Görüş Bildir

Seher Vaktinin Fazileti

Seher vakti nedir. Seher vakti ne zamandır. Seher ne demektir. Seher vaktinde gece namazı kılmak.

Yüce Mevlâ insanları, mekânları ve zamanları birbirinden farklı yaratmıştır. Peygamberleri, âlimleri, sâlih ve velî kulları insanlar arasından; Kâbe-i Muazzama, Ravza-i Mutahhara ve Mescid-i Aksâ’yı mekânlar arasından; üç aylar denilen Recep, Şaban ve Ramazan aylarını, Cuma ve Aşûre gibi günleri de zamanlar arasından seçerek kullarının istifadesine sunmuştur.

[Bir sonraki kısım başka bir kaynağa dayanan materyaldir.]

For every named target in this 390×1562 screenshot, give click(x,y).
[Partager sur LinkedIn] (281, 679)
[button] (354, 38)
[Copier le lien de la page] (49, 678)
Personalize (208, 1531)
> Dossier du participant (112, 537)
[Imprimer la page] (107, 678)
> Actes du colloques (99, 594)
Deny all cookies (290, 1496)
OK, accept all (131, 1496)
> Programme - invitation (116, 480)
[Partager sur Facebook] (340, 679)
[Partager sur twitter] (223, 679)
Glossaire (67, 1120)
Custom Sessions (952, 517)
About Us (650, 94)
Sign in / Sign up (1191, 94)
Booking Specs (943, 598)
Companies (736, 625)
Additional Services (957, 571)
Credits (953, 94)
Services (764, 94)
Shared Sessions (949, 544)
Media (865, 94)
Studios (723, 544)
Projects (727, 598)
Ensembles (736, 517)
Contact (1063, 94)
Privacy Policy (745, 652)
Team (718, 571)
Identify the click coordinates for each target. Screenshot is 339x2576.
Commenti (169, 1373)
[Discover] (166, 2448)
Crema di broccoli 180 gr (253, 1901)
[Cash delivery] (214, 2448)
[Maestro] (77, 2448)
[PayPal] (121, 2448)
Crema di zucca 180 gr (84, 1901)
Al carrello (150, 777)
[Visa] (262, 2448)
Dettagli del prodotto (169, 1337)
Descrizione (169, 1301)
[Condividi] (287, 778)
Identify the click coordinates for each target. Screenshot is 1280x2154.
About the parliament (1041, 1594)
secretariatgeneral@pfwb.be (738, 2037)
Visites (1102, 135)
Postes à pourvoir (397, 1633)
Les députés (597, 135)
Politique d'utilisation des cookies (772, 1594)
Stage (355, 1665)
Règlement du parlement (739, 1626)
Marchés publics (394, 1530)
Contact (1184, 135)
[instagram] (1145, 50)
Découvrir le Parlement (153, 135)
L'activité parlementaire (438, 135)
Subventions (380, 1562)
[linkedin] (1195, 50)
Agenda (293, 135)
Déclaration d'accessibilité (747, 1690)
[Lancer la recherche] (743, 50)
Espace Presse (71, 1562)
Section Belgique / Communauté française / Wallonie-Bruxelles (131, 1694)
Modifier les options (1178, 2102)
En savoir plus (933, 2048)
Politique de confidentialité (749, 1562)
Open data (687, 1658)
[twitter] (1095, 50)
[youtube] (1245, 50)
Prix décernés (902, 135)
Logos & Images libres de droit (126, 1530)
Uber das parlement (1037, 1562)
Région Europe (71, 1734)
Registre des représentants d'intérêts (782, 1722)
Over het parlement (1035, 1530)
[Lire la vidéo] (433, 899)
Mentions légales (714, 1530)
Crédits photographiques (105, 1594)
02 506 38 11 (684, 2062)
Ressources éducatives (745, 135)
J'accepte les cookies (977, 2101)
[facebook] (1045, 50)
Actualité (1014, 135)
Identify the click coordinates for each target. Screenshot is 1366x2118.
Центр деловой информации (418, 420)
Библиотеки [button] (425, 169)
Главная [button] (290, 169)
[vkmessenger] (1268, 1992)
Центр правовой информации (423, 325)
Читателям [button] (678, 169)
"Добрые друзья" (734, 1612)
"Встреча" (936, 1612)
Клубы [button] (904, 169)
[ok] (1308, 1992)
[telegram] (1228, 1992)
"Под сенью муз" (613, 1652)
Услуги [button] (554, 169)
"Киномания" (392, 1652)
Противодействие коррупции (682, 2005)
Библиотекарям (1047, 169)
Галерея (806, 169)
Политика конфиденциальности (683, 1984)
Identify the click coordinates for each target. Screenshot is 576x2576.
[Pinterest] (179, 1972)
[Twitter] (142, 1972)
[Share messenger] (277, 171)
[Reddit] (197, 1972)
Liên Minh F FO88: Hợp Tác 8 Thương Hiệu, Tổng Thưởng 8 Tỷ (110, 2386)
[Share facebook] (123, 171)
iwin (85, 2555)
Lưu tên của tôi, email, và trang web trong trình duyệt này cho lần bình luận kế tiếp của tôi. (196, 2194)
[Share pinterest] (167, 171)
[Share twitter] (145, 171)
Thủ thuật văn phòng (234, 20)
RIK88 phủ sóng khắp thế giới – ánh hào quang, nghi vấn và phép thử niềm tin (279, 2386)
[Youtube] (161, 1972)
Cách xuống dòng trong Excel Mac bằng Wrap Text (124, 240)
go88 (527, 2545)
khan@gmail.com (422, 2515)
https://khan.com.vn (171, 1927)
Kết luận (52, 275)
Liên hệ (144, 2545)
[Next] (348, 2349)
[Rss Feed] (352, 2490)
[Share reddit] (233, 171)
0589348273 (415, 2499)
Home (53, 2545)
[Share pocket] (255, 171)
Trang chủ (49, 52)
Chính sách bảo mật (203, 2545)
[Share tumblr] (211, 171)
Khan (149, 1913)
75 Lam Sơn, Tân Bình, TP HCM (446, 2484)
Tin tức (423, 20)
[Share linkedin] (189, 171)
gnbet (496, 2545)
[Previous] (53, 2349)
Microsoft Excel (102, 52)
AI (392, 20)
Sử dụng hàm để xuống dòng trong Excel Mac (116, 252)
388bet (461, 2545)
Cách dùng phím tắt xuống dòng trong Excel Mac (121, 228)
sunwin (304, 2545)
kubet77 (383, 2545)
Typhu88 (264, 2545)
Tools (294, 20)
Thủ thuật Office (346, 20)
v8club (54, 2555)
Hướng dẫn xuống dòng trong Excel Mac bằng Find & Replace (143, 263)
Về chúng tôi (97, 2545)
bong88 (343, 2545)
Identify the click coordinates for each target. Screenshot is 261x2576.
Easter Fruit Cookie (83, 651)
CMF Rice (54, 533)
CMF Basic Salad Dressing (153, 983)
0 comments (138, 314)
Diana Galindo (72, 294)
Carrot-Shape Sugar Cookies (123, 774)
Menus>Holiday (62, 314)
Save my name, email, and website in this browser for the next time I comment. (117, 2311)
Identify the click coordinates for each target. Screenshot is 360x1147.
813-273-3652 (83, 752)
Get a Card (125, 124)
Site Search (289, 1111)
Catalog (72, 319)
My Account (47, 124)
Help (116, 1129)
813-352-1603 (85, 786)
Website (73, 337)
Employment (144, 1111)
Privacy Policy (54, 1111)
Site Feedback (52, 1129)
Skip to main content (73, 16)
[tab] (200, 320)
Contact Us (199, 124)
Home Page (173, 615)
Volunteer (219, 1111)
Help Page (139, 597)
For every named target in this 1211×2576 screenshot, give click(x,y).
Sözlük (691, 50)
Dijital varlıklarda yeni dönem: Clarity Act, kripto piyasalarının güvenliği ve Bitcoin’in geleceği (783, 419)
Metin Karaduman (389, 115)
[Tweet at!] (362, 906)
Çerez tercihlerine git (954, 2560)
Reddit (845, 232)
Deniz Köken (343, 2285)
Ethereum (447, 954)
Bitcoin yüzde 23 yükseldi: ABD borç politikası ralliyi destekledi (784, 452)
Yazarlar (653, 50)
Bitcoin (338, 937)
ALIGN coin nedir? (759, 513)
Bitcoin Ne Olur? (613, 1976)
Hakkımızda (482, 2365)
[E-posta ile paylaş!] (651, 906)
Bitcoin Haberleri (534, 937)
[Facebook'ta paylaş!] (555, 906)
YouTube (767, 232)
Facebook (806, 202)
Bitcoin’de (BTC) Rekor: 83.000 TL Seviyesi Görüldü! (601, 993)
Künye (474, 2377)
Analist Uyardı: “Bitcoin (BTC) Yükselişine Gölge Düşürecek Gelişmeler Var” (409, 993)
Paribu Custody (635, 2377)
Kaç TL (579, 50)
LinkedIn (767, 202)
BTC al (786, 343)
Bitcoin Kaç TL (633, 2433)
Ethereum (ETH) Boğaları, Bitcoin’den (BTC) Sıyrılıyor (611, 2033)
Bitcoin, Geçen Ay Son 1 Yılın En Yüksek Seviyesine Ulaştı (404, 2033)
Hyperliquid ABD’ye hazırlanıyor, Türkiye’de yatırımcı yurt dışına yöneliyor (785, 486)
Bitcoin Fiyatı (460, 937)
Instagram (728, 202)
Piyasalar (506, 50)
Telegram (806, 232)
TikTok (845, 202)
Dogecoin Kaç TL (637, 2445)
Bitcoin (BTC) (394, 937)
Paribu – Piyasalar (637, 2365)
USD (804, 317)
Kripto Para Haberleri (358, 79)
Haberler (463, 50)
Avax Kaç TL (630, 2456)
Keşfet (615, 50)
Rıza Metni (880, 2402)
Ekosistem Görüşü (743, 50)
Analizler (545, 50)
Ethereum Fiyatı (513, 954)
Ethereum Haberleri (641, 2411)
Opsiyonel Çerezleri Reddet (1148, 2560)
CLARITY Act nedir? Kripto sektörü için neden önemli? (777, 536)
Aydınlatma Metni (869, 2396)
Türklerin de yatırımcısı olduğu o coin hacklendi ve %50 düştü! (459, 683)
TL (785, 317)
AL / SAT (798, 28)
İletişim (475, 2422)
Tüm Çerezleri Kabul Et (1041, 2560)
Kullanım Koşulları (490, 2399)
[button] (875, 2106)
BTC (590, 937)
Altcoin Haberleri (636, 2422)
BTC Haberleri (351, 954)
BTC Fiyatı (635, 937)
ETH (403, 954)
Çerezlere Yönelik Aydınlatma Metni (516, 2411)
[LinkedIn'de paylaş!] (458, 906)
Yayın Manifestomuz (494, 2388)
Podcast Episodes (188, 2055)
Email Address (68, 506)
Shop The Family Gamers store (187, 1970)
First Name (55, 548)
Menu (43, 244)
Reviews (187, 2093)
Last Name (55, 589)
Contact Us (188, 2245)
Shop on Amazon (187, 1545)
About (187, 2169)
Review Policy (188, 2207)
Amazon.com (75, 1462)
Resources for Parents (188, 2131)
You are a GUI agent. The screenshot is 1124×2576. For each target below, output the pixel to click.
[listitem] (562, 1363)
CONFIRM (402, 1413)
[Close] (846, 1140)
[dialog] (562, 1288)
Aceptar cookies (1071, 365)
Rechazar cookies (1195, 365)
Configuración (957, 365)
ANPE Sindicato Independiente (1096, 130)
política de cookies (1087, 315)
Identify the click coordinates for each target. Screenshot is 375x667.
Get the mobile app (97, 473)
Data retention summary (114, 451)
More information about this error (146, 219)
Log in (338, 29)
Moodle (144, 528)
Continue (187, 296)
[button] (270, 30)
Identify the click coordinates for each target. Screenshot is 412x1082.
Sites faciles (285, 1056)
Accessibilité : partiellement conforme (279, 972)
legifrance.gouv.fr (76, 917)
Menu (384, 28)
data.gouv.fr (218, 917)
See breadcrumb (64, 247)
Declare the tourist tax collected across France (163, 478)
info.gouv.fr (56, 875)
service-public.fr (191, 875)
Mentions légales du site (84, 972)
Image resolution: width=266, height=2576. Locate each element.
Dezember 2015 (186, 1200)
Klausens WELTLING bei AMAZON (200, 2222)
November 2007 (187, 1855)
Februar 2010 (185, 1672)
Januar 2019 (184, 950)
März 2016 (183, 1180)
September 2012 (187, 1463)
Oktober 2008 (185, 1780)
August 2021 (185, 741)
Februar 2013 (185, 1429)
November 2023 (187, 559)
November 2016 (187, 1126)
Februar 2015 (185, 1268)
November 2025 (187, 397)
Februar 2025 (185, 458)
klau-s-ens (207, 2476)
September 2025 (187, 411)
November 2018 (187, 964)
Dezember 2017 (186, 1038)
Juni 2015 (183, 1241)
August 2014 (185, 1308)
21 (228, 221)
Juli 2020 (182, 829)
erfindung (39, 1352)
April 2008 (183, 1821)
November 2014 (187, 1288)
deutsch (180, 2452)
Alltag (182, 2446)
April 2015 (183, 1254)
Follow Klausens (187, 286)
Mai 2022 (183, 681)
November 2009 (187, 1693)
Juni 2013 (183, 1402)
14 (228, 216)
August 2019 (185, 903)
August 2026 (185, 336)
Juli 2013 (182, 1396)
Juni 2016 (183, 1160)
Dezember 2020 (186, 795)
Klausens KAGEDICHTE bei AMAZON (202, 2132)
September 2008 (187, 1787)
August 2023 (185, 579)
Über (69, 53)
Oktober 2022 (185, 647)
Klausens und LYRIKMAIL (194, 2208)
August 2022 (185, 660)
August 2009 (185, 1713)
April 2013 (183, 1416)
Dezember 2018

İlâhî bir lütuf olan bütün bu nimetlerin tamamı, aslında zamanın değerini kavramak ve her anı değerlendirmekle yakından irtibatlıdır. Kur’an-ı Kerim’de, asra, on geceye, geceye ve gündüze, fecir ve kuşluk vaktine yemin edilmesi, zamanın kıymetini ifade etmesi bakımından dikkat çekicidir.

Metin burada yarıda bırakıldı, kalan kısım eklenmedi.